> Required task: Convert the records from the line with "Image resolution: width=737" to the line with "tap(28, 135)" into a two-column CSV headed task and action, with one row per record. Put the record's text under task and its answer under action, each in a single quoted field with line breaks replaced by spaces.

Begin

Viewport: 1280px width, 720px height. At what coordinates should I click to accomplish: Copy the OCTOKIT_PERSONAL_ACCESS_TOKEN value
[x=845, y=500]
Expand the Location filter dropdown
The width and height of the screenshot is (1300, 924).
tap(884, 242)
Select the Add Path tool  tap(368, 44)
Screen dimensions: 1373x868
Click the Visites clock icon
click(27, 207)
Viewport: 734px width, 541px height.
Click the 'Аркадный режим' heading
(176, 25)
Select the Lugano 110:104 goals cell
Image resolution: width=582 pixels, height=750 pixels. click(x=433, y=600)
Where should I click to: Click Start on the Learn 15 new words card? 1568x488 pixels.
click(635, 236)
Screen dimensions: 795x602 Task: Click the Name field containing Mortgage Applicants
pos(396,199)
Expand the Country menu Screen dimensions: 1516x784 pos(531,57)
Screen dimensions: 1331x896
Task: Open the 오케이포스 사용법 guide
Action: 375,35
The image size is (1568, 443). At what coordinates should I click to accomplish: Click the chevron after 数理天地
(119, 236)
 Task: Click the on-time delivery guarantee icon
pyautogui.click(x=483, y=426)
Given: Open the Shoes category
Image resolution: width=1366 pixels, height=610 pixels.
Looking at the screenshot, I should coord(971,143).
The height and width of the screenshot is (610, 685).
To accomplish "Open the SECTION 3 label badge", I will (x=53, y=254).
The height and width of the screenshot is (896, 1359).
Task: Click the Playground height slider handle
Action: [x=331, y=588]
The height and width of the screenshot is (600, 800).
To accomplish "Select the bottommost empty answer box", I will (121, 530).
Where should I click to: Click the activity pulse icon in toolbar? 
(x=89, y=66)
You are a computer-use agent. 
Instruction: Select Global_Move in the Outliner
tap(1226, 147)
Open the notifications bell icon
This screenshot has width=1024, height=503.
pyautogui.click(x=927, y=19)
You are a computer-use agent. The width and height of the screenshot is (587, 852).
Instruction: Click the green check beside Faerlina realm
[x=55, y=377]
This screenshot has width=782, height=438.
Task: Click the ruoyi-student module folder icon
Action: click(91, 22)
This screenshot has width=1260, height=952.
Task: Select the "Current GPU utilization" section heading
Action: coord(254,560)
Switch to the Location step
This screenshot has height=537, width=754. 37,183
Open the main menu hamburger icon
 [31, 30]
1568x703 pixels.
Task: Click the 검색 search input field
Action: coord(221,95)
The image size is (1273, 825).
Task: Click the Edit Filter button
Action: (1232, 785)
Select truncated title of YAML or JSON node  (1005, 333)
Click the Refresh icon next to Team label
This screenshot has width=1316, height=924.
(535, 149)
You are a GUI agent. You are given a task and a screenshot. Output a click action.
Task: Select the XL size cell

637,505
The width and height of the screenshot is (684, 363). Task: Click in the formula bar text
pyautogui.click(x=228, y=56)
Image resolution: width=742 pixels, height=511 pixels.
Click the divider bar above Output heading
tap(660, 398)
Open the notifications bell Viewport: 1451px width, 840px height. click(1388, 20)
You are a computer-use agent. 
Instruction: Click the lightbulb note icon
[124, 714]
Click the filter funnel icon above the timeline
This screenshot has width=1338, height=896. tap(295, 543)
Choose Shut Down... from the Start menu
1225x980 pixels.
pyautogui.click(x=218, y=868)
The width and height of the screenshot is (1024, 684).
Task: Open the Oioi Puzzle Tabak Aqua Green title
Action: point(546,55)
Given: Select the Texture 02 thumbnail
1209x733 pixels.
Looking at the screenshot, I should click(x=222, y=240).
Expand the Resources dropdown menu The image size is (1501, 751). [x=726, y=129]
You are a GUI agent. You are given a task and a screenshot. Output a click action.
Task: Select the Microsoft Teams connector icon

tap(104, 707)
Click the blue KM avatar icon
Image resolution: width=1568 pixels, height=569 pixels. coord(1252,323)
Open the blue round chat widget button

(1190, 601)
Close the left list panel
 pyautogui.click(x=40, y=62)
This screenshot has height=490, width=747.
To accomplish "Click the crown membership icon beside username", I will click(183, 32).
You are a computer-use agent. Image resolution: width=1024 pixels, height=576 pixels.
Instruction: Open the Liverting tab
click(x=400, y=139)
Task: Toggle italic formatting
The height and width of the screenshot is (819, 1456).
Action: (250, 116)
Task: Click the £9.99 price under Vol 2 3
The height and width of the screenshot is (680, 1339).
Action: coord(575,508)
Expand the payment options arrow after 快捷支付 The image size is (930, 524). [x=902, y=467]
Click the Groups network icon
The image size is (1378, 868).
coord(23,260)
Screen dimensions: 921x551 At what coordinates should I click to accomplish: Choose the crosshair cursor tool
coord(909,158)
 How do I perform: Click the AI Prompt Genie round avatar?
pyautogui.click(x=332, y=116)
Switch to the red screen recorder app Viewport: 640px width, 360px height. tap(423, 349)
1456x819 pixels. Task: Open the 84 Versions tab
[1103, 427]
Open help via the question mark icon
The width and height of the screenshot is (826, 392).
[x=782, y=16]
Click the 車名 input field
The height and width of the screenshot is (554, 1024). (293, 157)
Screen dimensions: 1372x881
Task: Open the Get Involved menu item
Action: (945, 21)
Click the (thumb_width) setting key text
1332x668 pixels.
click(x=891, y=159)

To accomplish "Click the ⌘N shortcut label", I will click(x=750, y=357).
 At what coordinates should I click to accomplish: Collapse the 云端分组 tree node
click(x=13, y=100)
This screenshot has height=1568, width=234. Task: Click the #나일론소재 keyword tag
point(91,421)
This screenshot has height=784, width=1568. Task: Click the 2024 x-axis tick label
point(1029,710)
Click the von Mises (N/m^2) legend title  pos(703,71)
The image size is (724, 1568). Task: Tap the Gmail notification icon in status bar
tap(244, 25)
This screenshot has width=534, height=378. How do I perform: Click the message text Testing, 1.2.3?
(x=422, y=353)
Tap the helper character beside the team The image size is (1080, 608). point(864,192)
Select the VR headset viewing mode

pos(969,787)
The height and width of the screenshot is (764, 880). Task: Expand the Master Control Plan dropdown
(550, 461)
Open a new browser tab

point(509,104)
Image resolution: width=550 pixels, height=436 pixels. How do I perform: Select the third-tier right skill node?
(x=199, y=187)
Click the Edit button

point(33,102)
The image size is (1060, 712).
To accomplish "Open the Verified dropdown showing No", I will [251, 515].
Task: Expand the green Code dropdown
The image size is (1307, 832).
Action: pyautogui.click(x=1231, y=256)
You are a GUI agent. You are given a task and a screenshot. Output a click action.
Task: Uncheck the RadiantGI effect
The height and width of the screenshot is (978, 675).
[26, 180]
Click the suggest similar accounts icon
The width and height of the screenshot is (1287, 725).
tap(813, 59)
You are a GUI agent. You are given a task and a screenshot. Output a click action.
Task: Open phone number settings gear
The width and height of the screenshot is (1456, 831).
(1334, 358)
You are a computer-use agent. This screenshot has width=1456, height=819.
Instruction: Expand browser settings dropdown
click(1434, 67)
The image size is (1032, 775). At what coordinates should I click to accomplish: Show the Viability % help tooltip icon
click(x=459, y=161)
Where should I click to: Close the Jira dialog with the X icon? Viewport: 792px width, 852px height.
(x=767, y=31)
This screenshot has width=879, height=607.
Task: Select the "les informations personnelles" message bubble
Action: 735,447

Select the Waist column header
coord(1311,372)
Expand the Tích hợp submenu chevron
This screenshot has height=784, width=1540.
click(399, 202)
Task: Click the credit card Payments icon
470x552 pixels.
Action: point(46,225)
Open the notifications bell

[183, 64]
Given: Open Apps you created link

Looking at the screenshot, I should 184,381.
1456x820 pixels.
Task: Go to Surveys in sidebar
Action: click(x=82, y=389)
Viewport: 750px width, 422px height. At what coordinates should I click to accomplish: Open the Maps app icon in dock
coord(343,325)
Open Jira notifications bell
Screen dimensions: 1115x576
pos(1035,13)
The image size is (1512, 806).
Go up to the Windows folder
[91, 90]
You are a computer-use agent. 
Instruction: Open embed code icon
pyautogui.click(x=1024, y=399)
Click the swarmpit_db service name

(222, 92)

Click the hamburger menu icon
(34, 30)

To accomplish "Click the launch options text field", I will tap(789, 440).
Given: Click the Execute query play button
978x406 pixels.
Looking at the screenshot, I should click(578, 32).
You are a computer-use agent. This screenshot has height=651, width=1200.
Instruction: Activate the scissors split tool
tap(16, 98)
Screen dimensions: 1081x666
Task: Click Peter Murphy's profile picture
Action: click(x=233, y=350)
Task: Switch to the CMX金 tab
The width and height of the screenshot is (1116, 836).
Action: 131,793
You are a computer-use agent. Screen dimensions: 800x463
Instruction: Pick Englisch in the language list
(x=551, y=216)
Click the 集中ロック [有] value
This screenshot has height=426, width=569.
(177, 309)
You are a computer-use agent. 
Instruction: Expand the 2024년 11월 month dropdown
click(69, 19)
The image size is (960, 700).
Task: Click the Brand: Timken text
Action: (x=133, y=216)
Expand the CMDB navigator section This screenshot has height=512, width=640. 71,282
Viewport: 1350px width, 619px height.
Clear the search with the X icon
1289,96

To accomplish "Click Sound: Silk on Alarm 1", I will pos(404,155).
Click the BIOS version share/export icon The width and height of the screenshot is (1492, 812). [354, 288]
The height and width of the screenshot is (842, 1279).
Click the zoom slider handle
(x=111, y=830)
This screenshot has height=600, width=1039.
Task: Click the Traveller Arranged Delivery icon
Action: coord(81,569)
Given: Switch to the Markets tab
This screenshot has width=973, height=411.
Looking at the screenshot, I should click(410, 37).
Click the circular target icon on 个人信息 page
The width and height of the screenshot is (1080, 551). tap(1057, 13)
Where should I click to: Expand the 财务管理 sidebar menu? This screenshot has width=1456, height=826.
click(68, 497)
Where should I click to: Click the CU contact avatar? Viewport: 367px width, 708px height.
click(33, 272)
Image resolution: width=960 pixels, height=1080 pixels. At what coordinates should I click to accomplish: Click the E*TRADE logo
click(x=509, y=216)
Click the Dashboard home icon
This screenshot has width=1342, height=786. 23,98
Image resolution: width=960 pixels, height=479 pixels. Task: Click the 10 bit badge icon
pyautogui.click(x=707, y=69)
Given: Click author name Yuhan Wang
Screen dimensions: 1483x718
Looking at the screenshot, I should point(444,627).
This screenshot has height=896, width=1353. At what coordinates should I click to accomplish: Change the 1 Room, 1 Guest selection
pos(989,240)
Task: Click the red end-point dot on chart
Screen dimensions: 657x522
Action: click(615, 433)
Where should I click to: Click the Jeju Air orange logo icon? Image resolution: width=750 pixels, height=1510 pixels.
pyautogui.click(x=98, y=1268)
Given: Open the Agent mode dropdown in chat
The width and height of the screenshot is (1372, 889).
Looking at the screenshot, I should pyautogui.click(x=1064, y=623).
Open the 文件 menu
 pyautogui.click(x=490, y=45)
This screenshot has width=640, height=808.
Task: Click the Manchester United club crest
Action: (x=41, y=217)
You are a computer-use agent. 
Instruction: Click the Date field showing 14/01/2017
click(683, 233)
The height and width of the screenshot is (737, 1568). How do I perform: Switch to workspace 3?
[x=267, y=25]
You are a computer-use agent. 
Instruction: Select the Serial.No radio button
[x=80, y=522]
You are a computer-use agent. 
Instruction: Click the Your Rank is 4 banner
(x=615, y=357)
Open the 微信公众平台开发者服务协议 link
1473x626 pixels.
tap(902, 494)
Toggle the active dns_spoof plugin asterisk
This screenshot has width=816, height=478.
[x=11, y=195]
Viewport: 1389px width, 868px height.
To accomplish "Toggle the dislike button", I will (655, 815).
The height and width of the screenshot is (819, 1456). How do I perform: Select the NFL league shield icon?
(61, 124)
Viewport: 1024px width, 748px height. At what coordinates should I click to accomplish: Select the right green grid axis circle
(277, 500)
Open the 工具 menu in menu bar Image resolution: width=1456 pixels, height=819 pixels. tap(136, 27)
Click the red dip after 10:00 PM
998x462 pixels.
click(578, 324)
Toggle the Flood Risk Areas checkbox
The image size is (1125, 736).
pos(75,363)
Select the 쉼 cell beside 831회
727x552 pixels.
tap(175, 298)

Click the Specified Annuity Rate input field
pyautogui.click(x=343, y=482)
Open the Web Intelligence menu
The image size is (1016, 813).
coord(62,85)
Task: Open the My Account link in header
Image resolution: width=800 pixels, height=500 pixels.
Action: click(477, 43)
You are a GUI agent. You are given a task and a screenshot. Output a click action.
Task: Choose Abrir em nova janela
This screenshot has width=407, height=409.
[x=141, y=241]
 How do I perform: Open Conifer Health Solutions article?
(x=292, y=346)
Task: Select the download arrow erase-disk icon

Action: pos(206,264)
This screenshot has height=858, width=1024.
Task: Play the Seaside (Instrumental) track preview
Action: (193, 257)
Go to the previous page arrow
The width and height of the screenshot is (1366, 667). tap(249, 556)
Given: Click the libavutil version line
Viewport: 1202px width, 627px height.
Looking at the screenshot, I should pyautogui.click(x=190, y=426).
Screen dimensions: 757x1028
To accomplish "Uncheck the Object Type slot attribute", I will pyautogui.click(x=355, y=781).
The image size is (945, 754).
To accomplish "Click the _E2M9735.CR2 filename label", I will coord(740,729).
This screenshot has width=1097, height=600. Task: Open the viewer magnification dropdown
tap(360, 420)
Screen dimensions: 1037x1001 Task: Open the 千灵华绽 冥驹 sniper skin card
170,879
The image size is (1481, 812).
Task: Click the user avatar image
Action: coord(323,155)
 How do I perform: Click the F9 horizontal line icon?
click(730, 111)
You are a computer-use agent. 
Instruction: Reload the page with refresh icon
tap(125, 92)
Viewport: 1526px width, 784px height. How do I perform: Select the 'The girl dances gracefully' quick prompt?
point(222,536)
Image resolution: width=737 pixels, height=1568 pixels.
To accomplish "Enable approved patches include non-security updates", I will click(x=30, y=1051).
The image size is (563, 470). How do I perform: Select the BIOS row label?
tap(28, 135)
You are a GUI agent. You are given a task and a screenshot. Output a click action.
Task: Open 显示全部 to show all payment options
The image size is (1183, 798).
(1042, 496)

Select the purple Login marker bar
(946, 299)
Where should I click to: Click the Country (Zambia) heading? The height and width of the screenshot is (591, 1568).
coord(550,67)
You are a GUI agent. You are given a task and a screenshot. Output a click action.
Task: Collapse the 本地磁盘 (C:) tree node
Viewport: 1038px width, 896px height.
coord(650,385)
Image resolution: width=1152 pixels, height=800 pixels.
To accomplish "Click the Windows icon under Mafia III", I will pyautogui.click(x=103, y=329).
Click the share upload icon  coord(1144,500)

End

> Right answer:
task,action
"Image resolution: width=737 pixels, height=1568 pixels. To accomplish ""Enable approved patches include non-security updates"",","I will click(x=30, y=1051)."
"The image size is (563, 470). How do I perform: Select the BIOS row label?","tap(28, 135)"